Struggling Experiences: Oauth2 and Spring

A couple weeks ago I needed to develop an application using “state of the art” technologies working with OAuth support. I was thinking that I had a good understanding of the OAuth standard, because I had read a couple of documentation about it and the most important part is that Spring Framework has OAuth support. That gave me relief. I started developing my application and had lots of trouble as I always have. I will write about the problems that I faced during the development phase. This is not a “how to do oauth auhentication using Spring Framwork” article. It is about the problems that I faced and how I solved them.

You can have a look from here if you want to know about OAuth .

Let’s start with the definition of the problem (the aim of application). There would be an application that connects to a public API using OAuth authentication. Then it should retrieve an access token and call other endpoints using this access token. I have drawn a basic architecture diagram:

Architecture diagram

Here I am planning to develop two applications. The first is a UI application for which I think VueJS application will be sufficient. The second is a backend application for which Spring Framework is a good candidate for developing because it has good support of OAuth and has Spring Security for us to make things easier. At least, I thought it would make things easier.

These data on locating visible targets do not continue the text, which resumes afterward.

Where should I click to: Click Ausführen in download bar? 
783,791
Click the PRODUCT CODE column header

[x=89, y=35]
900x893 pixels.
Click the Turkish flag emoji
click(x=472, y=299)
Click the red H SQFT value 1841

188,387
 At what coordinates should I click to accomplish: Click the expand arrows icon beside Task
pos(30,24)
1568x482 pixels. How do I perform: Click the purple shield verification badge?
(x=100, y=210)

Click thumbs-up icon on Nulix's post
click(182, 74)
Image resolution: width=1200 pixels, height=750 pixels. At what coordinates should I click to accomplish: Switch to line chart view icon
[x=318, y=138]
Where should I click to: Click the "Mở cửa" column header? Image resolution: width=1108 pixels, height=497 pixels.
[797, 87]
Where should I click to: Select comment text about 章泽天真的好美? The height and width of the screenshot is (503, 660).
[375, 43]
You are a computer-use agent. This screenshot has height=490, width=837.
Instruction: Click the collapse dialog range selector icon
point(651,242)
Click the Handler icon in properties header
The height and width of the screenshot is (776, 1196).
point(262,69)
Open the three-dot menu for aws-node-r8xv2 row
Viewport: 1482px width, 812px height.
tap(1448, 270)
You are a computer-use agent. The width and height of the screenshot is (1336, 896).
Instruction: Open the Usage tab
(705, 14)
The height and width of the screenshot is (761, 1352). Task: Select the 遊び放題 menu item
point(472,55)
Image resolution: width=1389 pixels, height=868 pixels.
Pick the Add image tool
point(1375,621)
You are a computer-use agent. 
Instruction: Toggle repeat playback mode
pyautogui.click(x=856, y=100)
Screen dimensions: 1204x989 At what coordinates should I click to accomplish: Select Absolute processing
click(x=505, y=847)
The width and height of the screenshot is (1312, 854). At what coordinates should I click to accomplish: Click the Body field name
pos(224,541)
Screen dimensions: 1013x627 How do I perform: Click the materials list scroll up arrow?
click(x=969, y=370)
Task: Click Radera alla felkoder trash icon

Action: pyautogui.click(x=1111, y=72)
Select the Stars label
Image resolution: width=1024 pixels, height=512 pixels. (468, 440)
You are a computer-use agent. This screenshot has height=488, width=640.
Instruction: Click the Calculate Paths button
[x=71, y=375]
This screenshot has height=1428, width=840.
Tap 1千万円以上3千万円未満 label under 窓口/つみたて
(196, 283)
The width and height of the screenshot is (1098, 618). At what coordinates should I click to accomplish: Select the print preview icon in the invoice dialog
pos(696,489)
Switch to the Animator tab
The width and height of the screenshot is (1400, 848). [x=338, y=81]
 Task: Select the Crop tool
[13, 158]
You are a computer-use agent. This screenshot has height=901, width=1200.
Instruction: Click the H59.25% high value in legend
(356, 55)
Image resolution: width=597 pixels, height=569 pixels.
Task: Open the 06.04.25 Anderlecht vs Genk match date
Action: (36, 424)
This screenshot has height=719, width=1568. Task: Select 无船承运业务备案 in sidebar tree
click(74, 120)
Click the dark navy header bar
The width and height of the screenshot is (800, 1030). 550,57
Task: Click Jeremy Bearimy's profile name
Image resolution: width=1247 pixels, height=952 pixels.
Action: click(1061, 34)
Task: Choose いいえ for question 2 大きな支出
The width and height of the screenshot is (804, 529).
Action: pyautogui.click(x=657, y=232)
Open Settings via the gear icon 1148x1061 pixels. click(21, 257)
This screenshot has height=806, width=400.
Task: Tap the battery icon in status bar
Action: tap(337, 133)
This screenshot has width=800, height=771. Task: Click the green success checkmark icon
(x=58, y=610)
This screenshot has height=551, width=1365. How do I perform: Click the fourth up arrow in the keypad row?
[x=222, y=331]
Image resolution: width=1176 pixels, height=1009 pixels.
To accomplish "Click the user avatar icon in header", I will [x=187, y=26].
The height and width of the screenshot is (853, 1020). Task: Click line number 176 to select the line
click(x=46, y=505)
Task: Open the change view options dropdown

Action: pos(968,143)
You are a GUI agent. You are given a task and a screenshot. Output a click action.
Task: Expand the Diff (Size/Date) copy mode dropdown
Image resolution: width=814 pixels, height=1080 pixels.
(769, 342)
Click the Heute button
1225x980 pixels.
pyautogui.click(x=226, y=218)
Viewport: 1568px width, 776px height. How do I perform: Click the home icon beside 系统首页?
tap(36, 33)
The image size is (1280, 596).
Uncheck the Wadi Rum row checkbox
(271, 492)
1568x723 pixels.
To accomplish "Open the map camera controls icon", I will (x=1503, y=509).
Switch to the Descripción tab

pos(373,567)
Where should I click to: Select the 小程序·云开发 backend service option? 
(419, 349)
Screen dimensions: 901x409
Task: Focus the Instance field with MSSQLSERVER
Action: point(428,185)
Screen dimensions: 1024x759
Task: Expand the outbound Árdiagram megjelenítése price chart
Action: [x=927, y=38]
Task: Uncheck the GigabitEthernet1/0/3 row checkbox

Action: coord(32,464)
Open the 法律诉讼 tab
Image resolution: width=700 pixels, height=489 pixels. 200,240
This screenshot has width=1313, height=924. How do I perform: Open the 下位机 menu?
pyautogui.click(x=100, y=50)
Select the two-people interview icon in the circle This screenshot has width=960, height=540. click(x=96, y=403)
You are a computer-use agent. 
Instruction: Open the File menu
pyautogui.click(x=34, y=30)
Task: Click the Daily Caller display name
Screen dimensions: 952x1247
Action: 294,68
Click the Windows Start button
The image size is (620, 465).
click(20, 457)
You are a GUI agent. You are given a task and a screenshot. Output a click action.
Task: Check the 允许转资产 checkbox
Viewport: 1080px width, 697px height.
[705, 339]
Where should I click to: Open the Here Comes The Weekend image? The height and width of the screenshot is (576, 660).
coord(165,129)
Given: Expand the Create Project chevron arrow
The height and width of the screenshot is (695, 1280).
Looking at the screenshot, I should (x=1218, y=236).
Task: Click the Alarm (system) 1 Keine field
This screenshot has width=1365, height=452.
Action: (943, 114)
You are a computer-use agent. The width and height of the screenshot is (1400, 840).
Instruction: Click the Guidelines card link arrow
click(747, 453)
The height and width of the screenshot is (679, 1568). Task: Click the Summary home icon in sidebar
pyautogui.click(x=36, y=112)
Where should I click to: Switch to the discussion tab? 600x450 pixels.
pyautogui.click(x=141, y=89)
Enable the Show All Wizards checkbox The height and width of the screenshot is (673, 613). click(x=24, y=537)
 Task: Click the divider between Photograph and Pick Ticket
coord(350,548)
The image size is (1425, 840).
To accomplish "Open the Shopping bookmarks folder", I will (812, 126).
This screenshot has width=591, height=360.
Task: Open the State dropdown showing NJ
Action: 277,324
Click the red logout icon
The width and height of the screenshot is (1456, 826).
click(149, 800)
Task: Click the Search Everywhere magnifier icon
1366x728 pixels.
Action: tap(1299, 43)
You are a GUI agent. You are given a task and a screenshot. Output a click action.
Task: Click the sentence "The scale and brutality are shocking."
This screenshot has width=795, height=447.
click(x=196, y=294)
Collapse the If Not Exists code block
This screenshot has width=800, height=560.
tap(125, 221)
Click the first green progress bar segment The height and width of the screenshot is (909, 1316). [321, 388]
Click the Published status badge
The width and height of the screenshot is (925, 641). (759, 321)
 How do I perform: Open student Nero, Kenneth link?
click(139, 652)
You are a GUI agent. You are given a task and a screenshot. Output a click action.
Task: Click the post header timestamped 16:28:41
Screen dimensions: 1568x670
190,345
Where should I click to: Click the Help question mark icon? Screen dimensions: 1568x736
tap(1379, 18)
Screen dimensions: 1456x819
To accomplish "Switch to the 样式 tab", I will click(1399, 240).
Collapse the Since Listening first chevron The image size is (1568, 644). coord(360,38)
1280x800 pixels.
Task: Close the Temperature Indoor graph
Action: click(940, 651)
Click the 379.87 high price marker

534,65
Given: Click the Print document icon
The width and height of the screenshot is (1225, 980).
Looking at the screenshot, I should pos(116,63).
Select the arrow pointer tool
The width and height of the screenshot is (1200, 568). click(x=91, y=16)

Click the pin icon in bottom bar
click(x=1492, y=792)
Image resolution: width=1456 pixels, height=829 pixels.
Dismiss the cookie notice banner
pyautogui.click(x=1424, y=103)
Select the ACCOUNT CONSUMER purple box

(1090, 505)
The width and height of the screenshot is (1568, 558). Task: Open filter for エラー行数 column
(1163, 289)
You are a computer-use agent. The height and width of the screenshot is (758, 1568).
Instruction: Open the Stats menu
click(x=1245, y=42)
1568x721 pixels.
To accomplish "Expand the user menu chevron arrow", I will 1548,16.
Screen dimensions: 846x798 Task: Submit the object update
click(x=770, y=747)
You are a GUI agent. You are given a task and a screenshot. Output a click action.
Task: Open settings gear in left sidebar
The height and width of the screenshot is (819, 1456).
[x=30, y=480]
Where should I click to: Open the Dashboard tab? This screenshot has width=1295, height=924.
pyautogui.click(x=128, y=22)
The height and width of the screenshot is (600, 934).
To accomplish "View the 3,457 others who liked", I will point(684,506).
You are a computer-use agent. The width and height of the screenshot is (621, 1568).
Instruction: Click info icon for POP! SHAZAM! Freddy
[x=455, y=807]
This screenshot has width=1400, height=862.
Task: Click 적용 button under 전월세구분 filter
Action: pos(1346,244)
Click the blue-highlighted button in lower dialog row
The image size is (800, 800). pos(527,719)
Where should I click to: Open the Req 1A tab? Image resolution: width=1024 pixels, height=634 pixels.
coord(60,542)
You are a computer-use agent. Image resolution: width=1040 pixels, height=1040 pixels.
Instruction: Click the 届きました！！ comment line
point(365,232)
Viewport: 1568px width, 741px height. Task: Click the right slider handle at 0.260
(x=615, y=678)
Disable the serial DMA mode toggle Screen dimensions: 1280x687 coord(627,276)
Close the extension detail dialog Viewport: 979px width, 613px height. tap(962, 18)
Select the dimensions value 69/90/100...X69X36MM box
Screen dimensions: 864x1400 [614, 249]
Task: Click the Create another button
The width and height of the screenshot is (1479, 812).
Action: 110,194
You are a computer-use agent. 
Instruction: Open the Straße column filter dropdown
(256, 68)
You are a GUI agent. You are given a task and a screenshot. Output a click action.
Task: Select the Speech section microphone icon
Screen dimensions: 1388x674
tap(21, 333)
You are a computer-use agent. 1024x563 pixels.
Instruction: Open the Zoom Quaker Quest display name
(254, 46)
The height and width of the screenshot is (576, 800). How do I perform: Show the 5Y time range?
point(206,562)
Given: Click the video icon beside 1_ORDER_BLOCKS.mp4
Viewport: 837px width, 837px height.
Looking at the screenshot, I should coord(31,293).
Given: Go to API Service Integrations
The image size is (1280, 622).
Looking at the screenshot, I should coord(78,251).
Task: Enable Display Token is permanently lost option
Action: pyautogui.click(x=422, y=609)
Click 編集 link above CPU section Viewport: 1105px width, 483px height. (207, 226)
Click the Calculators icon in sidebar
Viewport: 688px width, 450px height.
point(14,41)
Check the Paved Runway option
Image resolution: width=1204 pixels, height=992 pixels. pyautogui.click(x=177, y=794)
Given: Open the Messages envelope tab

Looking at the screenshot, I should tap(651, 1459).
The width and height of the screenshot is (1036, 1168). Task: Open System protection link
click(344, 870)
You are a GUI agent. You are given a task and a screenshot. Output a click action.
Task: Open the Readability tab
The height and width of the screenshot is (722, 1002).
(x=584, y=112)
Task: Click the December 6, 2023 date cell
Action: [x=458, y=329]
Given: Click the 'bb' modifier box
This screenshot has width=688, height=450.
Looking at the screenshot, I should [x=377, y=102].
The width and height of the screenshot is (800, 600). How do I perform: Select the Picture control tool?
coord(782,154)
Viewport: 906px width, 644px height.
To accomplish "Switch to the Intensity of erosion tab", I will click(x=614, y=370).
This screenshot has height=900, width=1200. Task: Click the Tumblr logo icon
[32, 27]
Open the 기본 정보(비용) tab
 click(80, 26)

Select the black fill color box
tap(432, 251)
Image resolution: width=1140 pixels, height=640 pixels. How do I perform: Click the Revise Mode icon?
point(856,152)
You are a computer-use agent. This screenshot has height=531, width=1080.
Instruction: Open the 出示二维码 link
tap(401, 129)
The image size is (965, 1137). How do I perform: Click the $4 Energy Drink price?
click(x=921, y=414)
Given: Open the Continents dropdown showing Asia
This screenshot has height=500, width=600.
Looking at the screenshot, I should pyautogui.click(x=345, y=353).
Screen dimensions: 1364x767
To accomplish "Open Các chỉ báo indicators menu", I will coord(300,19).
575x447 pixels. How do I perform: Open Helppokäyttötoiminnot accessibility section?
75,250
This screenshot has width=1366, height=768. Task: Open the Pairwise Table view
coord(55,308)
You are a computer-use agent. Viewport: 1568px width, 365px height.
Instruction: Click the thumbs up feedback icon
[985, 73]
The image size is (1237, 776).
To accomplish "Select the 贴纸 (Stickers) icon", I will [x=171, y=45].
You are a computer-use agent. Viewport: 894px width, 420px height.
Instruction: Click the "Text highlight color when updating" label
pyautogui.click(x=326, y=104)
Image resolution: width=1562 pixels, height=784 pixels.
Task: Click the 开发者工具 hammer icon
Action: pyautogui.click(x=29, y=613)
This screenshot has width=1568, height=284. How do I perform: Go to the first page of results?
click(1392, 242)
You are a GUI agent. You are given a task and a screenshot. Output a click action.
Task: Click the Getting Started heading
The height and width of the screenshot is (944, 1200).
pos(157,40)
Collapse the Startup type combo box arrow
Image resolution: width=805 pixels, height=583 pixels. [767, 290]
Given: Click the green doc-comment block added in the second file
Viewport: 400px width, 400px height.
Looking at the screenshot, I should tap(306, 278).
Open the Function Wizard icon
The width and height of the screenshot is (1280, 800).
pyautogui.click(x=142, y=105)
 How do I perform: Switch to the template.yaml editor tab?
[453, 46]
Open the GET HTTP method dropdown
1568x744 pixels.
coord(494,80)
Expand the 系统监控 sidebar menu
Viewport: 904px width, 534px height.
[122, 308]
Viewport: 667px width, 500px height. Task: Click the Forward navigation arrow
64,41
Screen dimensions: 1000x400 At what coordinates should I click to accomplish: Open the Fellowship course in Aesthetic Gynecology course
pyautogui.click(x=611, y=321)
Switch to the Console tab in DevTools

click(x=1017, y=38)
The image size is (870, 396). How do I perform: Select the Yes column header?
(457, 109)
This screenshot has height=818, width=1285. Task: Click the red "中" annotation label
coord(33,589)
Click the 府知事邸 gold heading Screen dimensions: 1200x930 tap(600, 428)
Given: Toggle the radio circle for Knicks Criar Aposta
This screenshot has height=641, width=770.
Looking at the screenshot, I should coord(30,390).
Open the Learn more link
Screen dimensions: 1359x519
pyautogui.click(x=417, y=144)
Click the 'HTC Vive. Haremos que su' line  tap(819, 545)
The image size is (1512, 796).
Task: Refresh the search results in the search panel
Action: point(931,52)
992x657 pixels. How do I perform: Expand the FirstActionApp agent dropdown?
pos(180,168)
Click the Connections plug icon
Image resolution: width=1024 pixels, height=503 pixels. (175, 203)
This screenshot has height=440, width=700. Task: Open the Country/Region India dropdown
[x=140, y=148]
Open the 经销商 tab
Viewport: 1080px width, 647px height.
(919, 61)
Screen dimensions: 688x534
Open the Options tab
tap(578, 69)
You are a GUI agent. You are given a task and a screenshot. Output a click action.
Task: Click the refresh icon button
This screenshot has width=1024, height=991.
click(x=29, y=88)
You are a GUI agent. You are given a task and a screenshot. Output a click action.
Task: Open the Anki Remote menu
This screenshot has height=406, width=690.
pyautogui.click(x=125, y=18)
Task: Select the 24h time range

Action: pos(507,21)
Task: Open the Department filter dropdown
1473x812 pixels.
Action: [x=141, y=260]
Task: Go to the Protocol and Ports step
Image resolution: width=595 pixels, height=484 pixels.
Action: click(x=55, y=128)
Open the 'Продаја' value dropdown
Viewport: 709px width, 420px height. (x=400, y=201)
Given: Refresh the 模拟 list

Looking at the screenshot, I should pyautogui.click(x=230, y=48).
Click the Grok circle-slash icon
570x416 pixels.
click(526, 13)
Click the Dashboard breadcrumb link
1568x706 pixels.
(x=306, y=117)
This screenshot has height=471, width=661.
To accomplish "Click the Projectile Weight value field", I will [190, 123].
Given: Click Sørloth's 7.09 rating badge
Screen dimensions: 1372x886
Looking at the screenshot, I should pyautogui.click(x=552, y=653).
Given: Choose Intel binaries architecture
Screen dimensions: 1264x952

Between UI and backend I thought that JWT token is a good approach to make the application stateless.

The Flow

  1. When user opens the application he/she needs to click login button.
  2. Application is being redirected to OAuth server.
  3. After the user logs in and gives the consent approval
  4. Oauth server redirects the user back to my application.
  5. Starting from this point, the user is free to use the application since the user has logged in.

What’s happening under the hood

First let’s list all steps to install an OAuth provided application.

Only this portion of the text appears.